I've had a spell as an invalid recently and I ran short of books to read. My husband had just finished Gavin Newsham's biography of John Daly and I picked it up intending to flick through it and fill a few idle minutes. I read it cover-to-cover and found it un-put-downable. My husband found the reverse, but I'll look at the reasons for that later.

Daly was born into a dysfunctional family who were forever moving around the US. His one solace was the set of golf clubs his father gave him, but they were adult clubs and he was only a child. Daly wasn't to be beaten though and he developed his own swing, which you won't see repeated anywhere on the professional golf circuits. It defies all the rules and only works because of Daly's physique - but it means that he's one of the longest hitters around.

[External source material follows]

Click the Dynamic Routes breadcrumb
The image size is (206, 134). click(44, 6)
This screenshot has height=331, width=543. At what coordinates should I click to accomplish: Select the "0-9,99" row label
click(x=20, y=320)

Given that he's also got a very good short game this should mean that he's a consistent golfer and always in the money, shouldn't it?

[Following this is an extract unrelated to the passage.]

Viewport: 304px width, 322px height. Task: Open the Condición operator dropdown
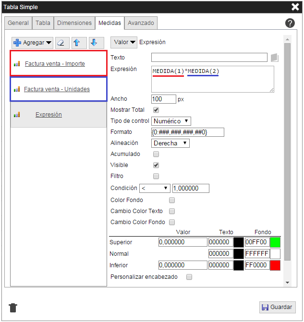154,188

It should, but I'm afraid that it hasn't and it's largely down to Daly's temperament and the fact that he's an alcoholic who thinks he can still drink. He leaves behind him a trail of trashed hotel rooms, houses and marriages. By the end of Newsome's book he'd been in rehab three times and married four times, but alcohol, it seems will always be his best friend.

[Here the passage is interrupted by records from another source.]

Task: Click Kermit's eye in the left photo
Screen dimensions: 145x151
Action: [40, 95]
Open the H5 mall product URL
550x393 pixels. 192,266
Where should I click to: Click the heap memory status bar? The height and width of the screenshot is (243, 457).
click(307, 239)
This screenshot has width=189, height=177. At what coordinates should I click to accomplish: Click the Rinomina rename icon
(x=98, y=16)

It would be easy to write a book about Daly and ridicule the man with the silly hair. (If you ever watch any golf, he's the one with a haystack on his head, a beer gut and a Marlborough welded to his lips.) Newsham doesn't go down this road though. I sense that he has affection for Daly even if there isn't always respect to go with it. It's a straight-forward telling of Daly's life from the time he got his first golf clubs through to 2005 - no flash-backs or awkward devices, just a good story.

It's a powerful study in addiction, how it grows, overwhelms and destroys. Daly's first addiction was golf but it was soon joined by alcohol and then gambling. Forced to give up the alcohol, Daly turned to food. He'd consume several Big Macs at a sitting and then fill up on chocolate and cake. Add in Diet Cokes and cigarettes and you've got a heart attack waiting to happen. Some personalities are addictive and Daly is one of them. Beyond everything else the book proves that the only way to shake an addiction is to have the strength of personality to overcome it. Daly can manage this in short bursts, but like in everything else he's not consistent. Even his big swing is capable of sending balls all over the place.

It's also an indictment of the ridiculous amount of money paid to professional sportsmen and women. Even when Daly was out of form and not playing well he was still earning hundreds of thousands of dollars in prize money and endorsements. When he was in form it was millions. Admittedly he had considerable professional expenses to meet out of the income (and Daly was paying alimony to three wives as well) but he was still a multi-millionaire. He bought houses on a whim and he gambled and lost vast sums. He had too much money to throw around and he was still troubled and confused. I doubt that he likes himself very much.

The writing is very good, perhaps not in the highest order but it still made for a very readable book. He manages to get in details of matches, winnings and losses without resorting to lists and boredom. So, why did I like it but my husband didn't? Well, he's a die-hard golf fan and he wanted to read the book for the golf. I don't play and only have a little interest in the sport and this book is really about the man and the golf came second. It's a paradox, but this might be the book about a sportsman that appeals to the non-fan more than the fan.